There are many Wilder touches throughout the film that alone would be worth the price of admission: the wonderful dialogue in the ballerina's dressing room; the scene backstage at the theatre when gossip spreads like fire and one set of dancers replaces another; the special appearance of Queen Victoria (and his own "we are not amused"); the monks at the end. But interestingly, the ending. The mastery of Wilder and I.A.L. Diamond's script is that the tone darkens so progressively, so subtly, that the rather bleak ending is neither out of place nor could allow a happier one.

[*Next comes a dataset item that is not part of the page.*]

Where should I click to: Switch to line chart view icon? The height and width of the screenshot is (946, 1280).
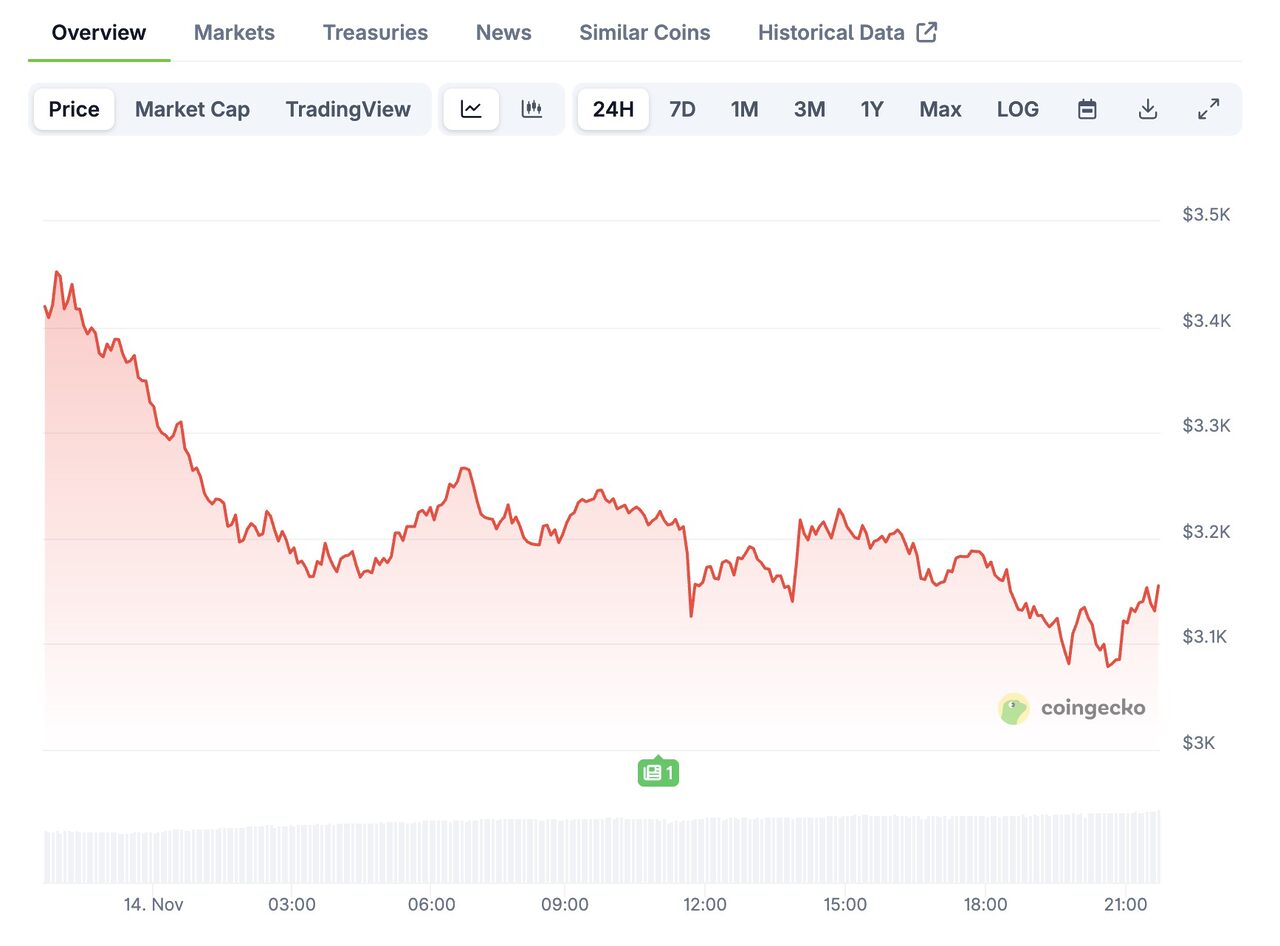pos(471,109)
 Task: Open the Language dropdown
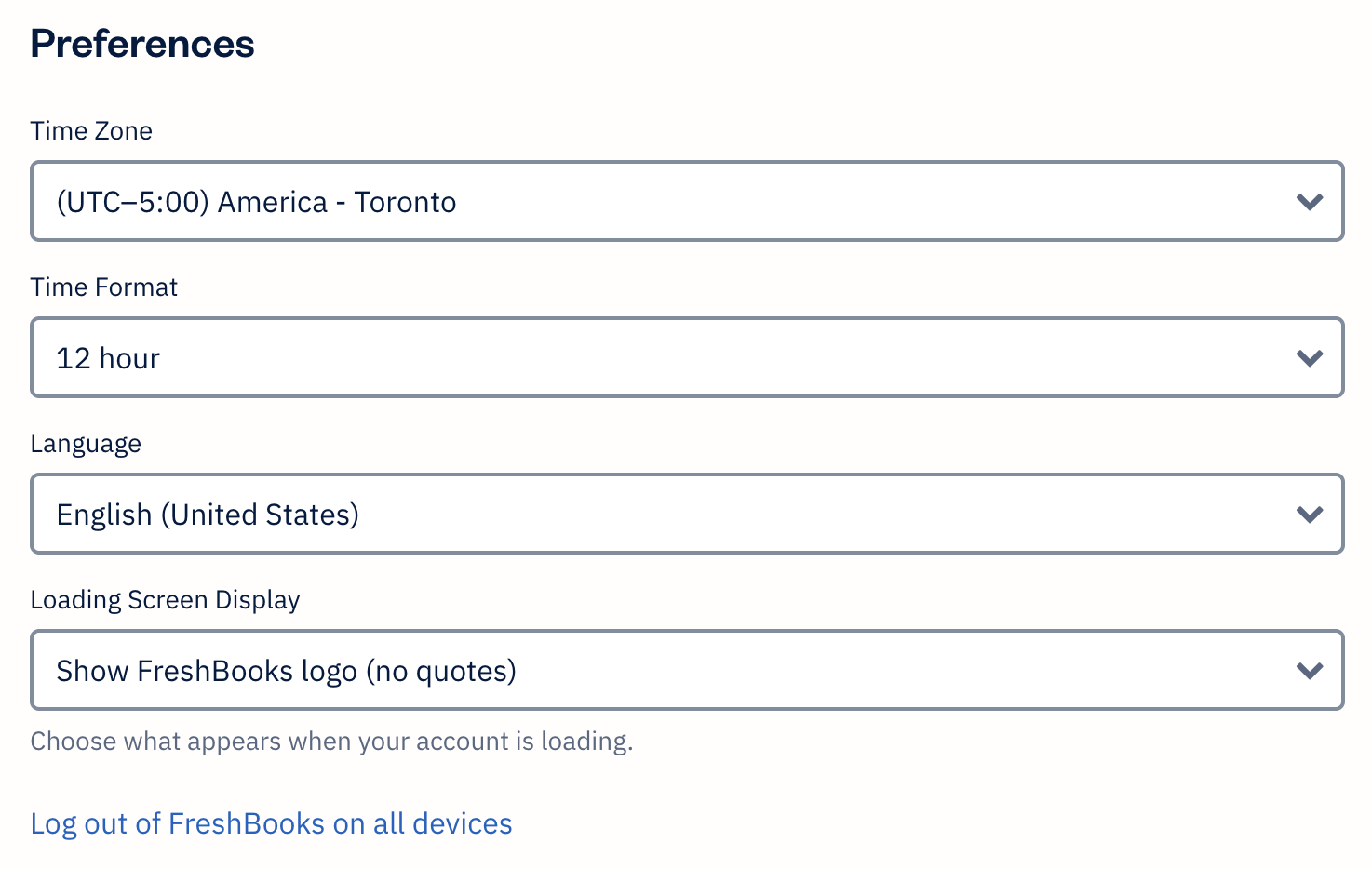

Of course what we see is not what Wilder intended to be seen. While I feel that the film works perfectly well as it is, it’s well known that two whole episodes, accounting for over an hour of footage, were cut and the footage lost. With time, the sound of one of these episodes and the images of the other have been found, and were presented as extras in the US release of the film. Regretfully, I do not own it, so (annoyingly) I haven’t seen them.

The perfomances are wonderful throughout, with Robert Stephens and Colin Blakely wonderful as Holmes and Watson. Christopher Lee is also a delight as Mycroft Holmes, as a mastermind of British Intelligence which Mark Gatiss (co-creator of the BBC's "Sherlock") admited in the screening's introduction that he used as an inspiration for his own performance as Mycroft.

Alexandre Trauner, one of the greatest art directors and a regular Wilder collaborator also shines here. The sets are impeccable, detailed, lived in – as they were, for instance, in “The Apartment”. I think it’s a serious praise to his work, that while I am convinced that the London exteriors were sets, I am still wondering it they might have been the real thing.

In a career that includes "Double Indemnity", "Sunset Blvd.", "Some Like it Hot" and "The Apartment", a film like this is easily eclipsed. But even if it's not a first rate Wilder, it's still a delight and won’t disappoint.